Background. Autoimmune disease systemic lupus erythematosus (SLE) has a systematically modified epigenome according to our previous studies on histone modifications such as tri-methylation of histone H3 lysine 4 (H3K4me3). H3K4me3 is a canonical open chromatin mark of active transcription. Recent studies also suggested that H3K4me3 breadth at transcription start site (TSS) has important regulatory role in cell identity. This project examined H3K4me3 breadth at TSS in primary monocytes and its association with differential gene transcription in SLE. Integrative bioinformatics analysis was applied to ChIP-seq and RNA-seq data generated from the same samples, as well as public genomic data. We created an online application for this project, which also enables users to explore its data and perform their own analysis. link
Results. Distinctive H3K4me3 patterns of ChIP-seq peaks were identified from 14,217 TSSs in control monocytes. The narrow peaks are mostly related to housekeeping functions. The broader peaks have extended H3K4me3 at TSS upstream and/or downstream and are often found at immune response genes. Many TSSs have downstream H3K4me3 extended to ~650bp, where H3K36me3, a transcriptional elongation mark, starts to raise. H3K4me3 pattern is strongly associated with gene overexpression in SLE. Genes with narrow peaks were less likely (OR = 0.14) while genes with extended downstream H3K4me3 were more likely (OR = 2.4) to be overexpressed in SLE. Since H3K4me3 levels of nearby regions are correlated to each other, we removed the interdependence of TSS, upstream and downstream regions by fitting a linear model and evaluated the direct correlation between differential transcription and differential H3K4me3 at each region. The downstream region has the strongest association with differential transcription. Of the genes having significant overexpression in SLE (p < 0.01), respectively 78.8%, 55.0% and 47.1% had increased H3K4me3 at their downstream, TSSs and upstream regions. Gene transcription sensitively and consistently responded to downstream H3K4me3 change, as every one percent increase of H3K4me3 led to ~1.5% average increase of transcription.

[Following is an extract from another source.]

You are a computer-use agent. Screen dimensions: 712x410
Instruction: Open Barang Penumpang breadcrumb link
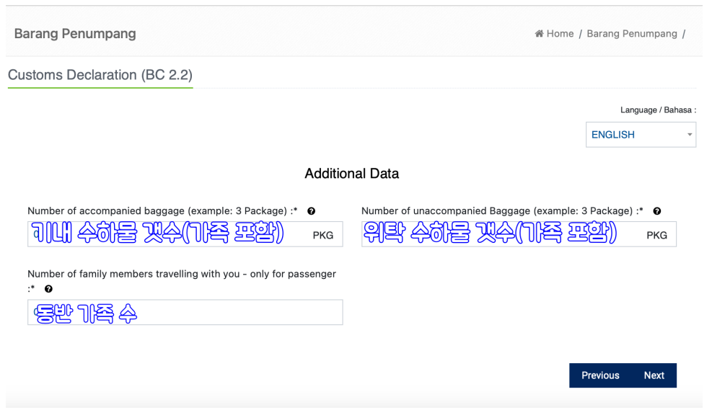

Conclusion. In summary, we identified TSS downstream as a crucial region responsible for transcription changes in SLE. Given that many genes have the transcriptional initiation-elongation transition in this region, it is plausible to hypothesize that increase of downstream H3K4me3 will facilitate the transition by making the nucleosome more accessible to elongation machinery. This study applied a unique method to study the effect of H3K4me3 breadth on diseases, and revealed new insights about epigenomic modifications in SLE, which can potential lead to novel treatments.
Figure 1. Average H3K4me3 peaked within the core promoter regions (-250bp to +250bp around TSS). The average H3K4me3 was reduced by 50% at ~450bp upstream and ~650bp downstream of TSSs.

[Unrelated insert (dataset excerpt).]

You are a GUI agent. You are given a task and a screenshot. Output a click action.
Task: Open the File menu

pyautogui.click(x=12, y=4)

Figure 2. H3K4me3 at all TSSs has a bimodal distribution. The left peak was composed of random values obtained from non-H3K4me3 sites while the right peak corresponds to various levels of H3K4me3 at the other sites.
Figure 3. Four patterns of H3K4me3 were defined: Narrow Peak, Upstream Extended, Downstream Extended, and Broad Peak.
Figure 4. Average depth of H3K27me3 of four H3K4me3 patterns around TSS. The four groups of TSS having different H3K4me3 patterns also showed distintive H3K27me3 patterns. Also suggested is the complex dynamics of histone modifications around TSSs.
Figure 5. Patterns of CTCF and eleven histone marks in ENCODE CD14+ monocyte. TSSs were grouped based on their H3K4me3 patterns obtained above. Sequencing depth of each mark was normalized the same way as this study. All plots in the same row have the same y-axis scale.